A PCBU must also make sure that the person carrying out any step in the risk management process has the necessary skills and experience to do so. That person must also understand when to contact a specialist for help.

 

How do you decide what is ‘reasonably practicable’?

To decide what is ‘reasonably practicable’

to protect people from harm, you must weigh up all relevant matters. Those matters include, but are not limited to:

  • how likely the hazard or risk is to happen
  • what degree of harm the hazard or the risk might cause
  • how much is known about the hazard or risk
  • what ways are available to eliminate or minimise the risk
  • what ways are suitable to eliminate or minimise the risk.

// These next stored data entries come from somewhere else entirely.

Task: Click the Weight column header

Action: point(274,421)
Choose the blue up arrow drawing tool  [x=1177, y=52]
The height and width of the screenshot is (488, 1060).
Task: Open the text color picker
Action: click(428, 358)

It is only after assessing the extent of  the risk and the available ways of eliminating or minimising the risk that consideration may be given to whether the cost associated with available ways of eliminating or minimising the risk is grossly disproportionate to the risk.

 

How should you manage risk as a duty holder?

More complex risks may require more detailed risk management. The greater the possible harm to health or safety, the more a PCBU may need to do to manage the risk that could lead to the harm.

One effective way to manage a risk when a solution is clear may be to act quickly by using acceptable industry standards and guidance. You can usually use common controls for common risks.

In managing a risk, you must assess what might go wrong when the work is being done. This includes any risks or combination of risks. So you must understand the seen and unseen causes of risk that lead uncontrolled risks to health and safety (such as business systems or attitudes) to remain or go unnoticed.

You also need to think about whether or not the types of controls used (such as administrative controls or personal protective equipment) are enough to manage risks effectively.

Managing risks at work doesn’t need to be a burden, or complex or costly to implement or document. But you must take positive action to make a situation safer, and apply the most appropriate and reasonable solution.

 

When should you do a risk assessment?

A risk assessment is mandatory for certain high-risk activities prescribed in regulations 5 to 8 of the Health and Safety at Work (General Workplace and risk Management) regulations 2016.

A risk assessment is needed when:

  • how a hazard may cause injury or illness is uncertain
  • the work activity involves different hazards, and the workers involved don’t know how those hazards interact to produce new or greater risks
  • workplace changes may impact on the effectiveness  of  control measures
  • new or different risks are associated with a change in work systems or work location.

 

A risk assessment isn’t needed when:

  • laws already set out how to control the relevant hazards or risks, and require the organisation or person to comply with such control methods
  • a code of practice or other guidance sets out a relevant way of controlling a hazard or risk that applies to the relevant situation, and that guidance must be followed
  • well-known and effective controls used in a particular industry are suited to the relevant circumstances of a particular workplace, and these controls may be implemented.

 

What is WorkSafe’s  approach?

We expect a PCBU to understand risk management in their business. We expect officers to comply with their due diligence duty to make sure the PCBU is meeting its primary duty of care. More information on the due diligence of officers is in the WorkSafe position on officers’ due diligence.

 

What checks about risk do we make when visiting a workplace?

When visiting a workplace or carrying out an investigation we will:

  • check whether the PCBU is thinking about eliminating a risk before looking at minimising it (if reasonably practicable to do so)
  • check whether the PCBU is applying appropriate control measures
  • check whether the measures the PCBU has in place are working as planned
  • assess your understanding and management of risks (including an understanding of health and safety systems management).

In deciding whether a PCBU has controlled a risk so far as is reasonably practicable in the circumstances, we will compare the controls in place against good practice in the relevant industry.